• [Available data]
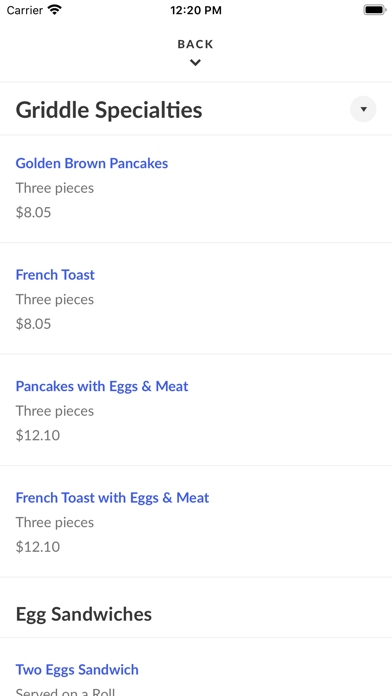The height and width of the screenshot is (696, 392).
Task: Click the $8.05 price under French Toast
Action: 33,324
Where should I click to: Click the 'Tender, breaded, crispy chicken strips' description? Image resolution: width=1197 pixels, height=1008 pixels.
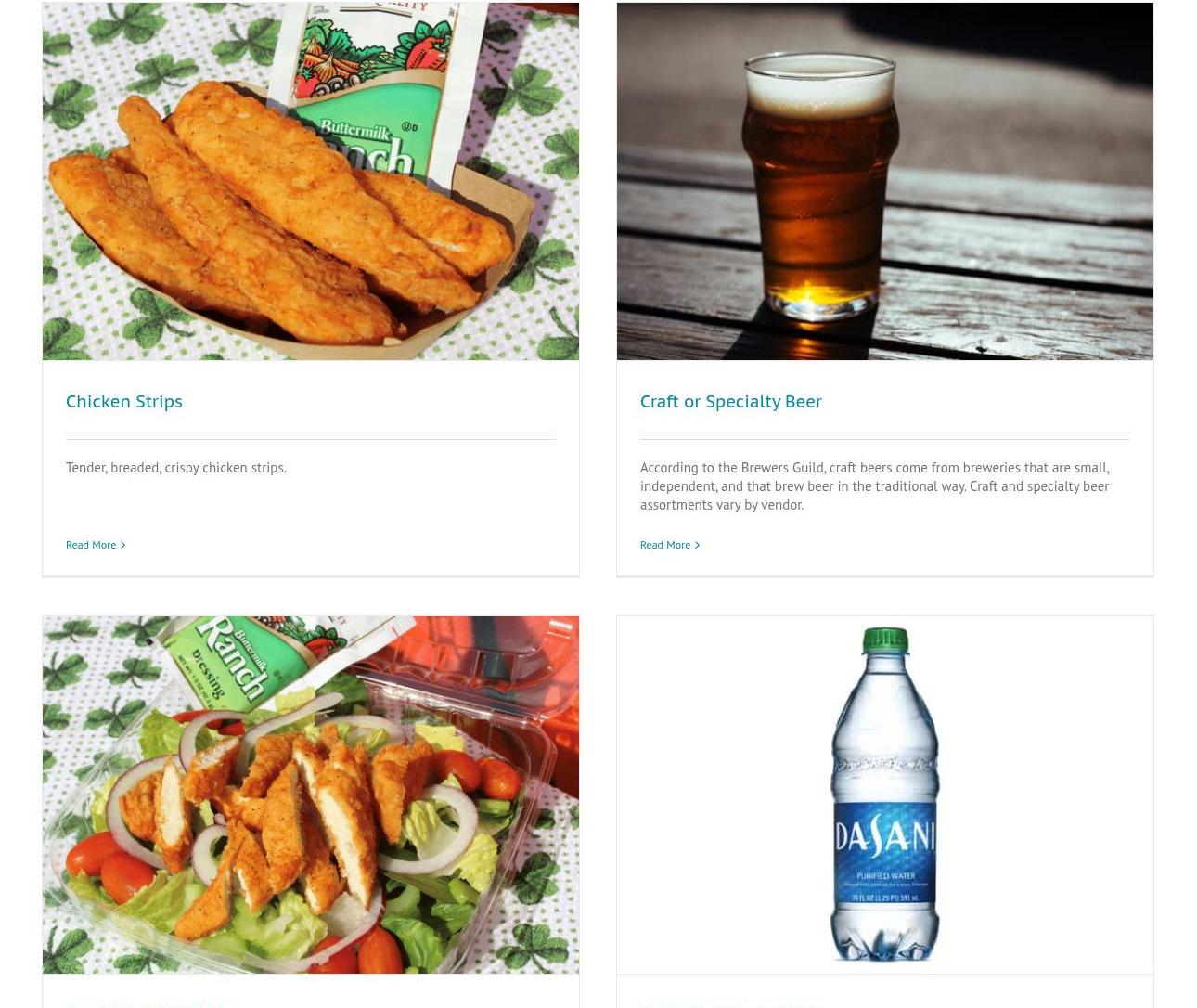point(176,467)
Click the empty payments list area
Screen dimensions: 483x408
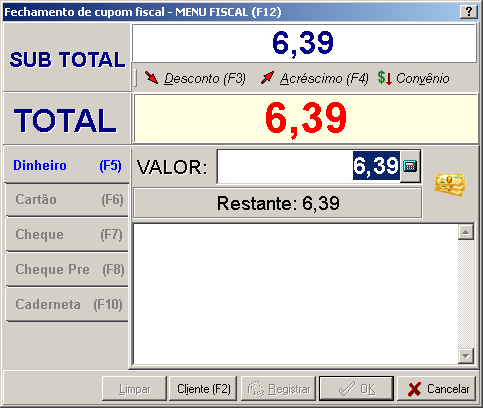pyautogui.click(x=296, y=294)
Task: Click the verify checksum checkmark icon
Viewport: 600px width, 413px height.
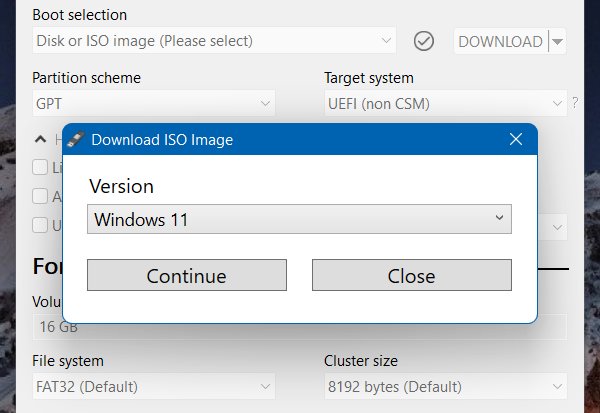Action: tap(424, 41)
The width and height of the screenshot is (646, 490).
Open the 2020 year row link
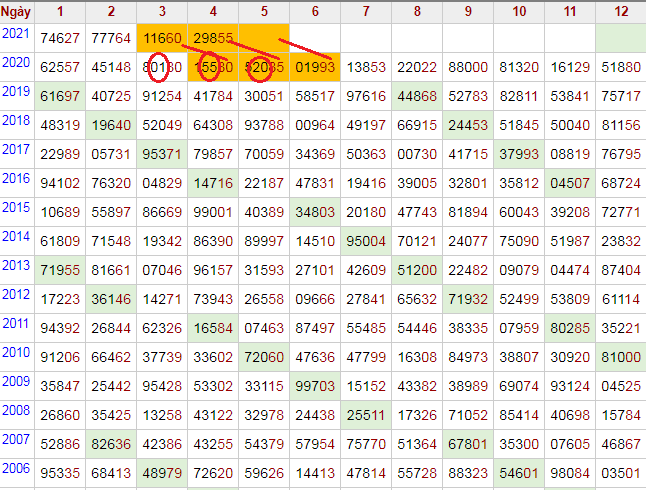tap(15, 62)
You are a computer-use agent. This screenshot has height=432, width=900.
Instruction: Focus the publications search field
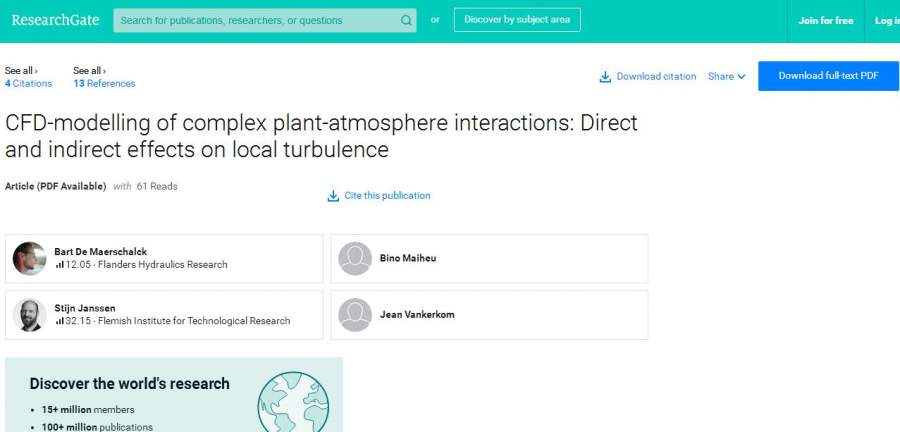(255, 20)
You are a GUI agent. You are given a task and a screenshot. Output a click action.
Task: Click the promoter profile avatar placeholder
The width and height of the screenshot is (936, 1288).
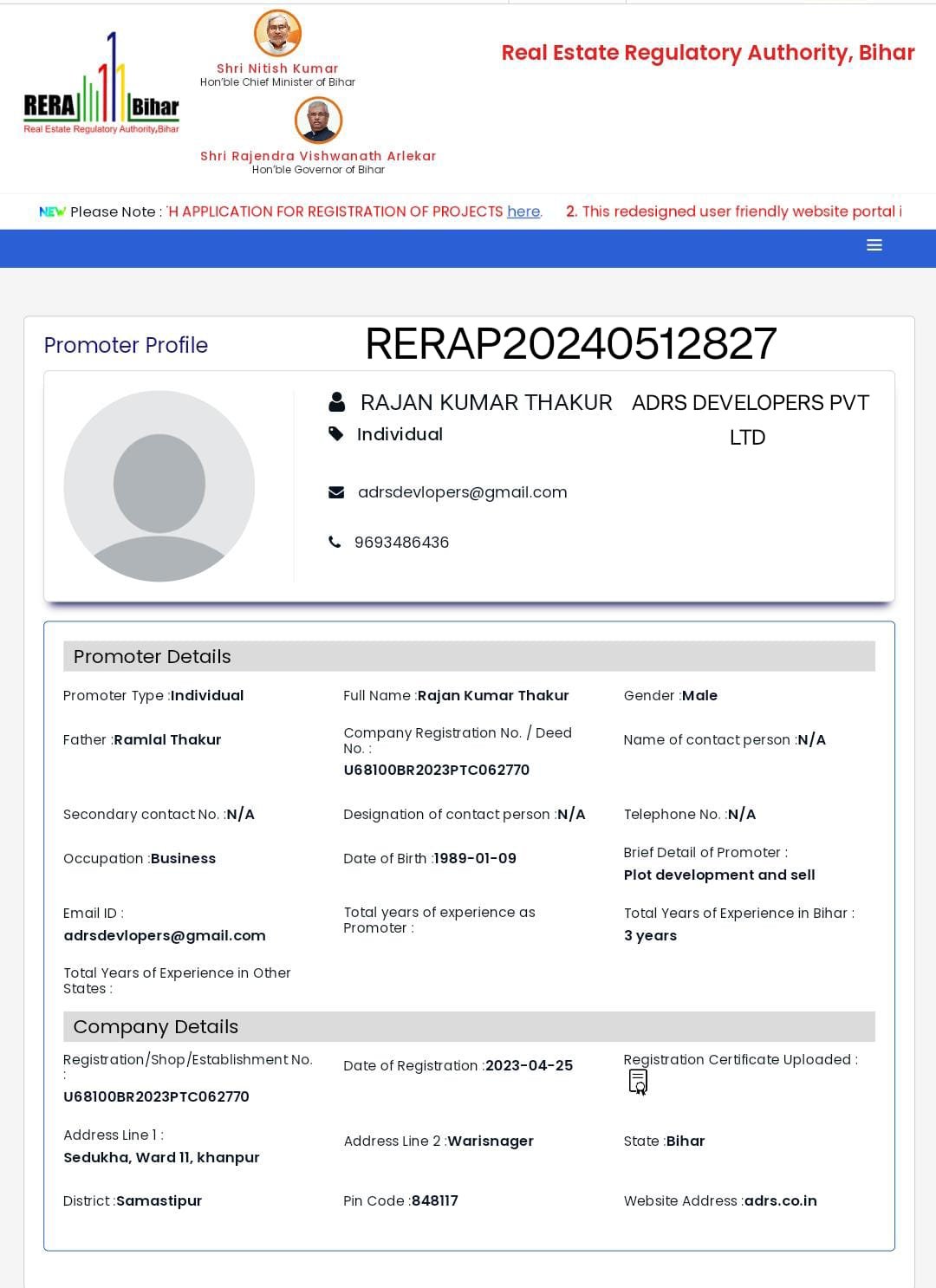pyautogui.click(x=159, y=485)
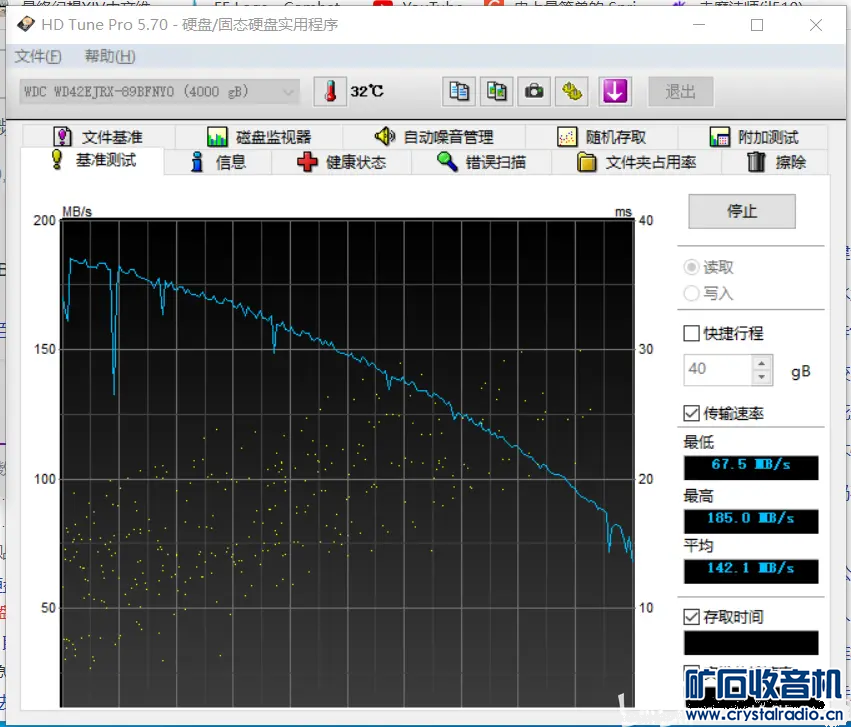
Task: Click the short stroke size input field
Action: [x=717, y=369]
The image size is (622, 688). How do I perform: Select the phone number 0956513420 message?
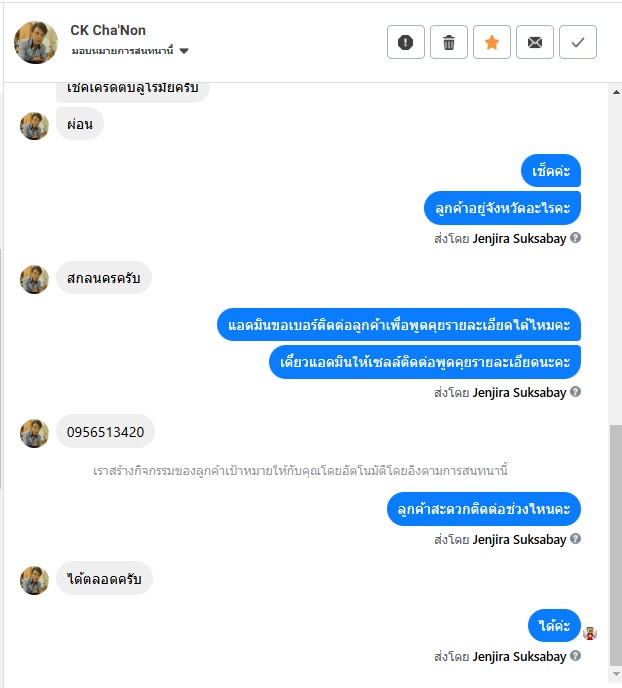(105, 432)
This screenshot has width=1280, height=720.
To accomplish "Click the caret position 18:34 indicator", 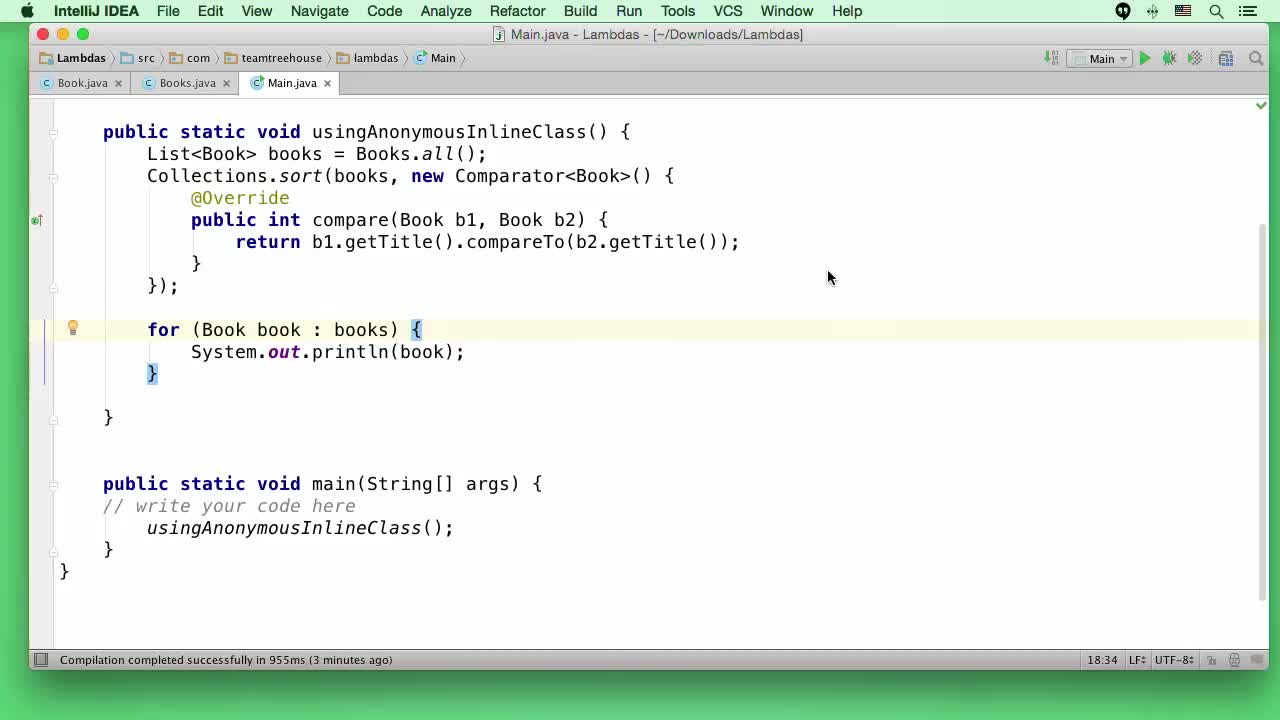I will point(1101,659).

• [Exercise instructions]
Only one stretch of the entries above is needed: the lines from the one containing "Where should I" through the one containing "Task: Click the promoter". Copy it exactly, without the pictures.

• [Task solution]
Where should I click to: Click the 'Tender, breaded, crispy chicken strips' description? Image resolution: width=1197 pixels, height=1008 pixels.
point(176,467)
Click the empty payments list area
Screen dimensions: 483x408
pyautogui.click(x=296, y=294)
Task: Click the verify checksum checkmark icon
Viewport: 600px width, 413px height.
Action: tap(424, 41)
The width and height of the screenshot is (646, 490).
Open the 2020 year row link
tap(15, 62)
You are a computer-use agent. This screenshot has height=432, width=900.
Instruction: Focus the publications search field
(255, 20)
You are a GUI agent. You are given a task and a screenshot. Output a click action.
Task: Click the promoter profile avatar placeholder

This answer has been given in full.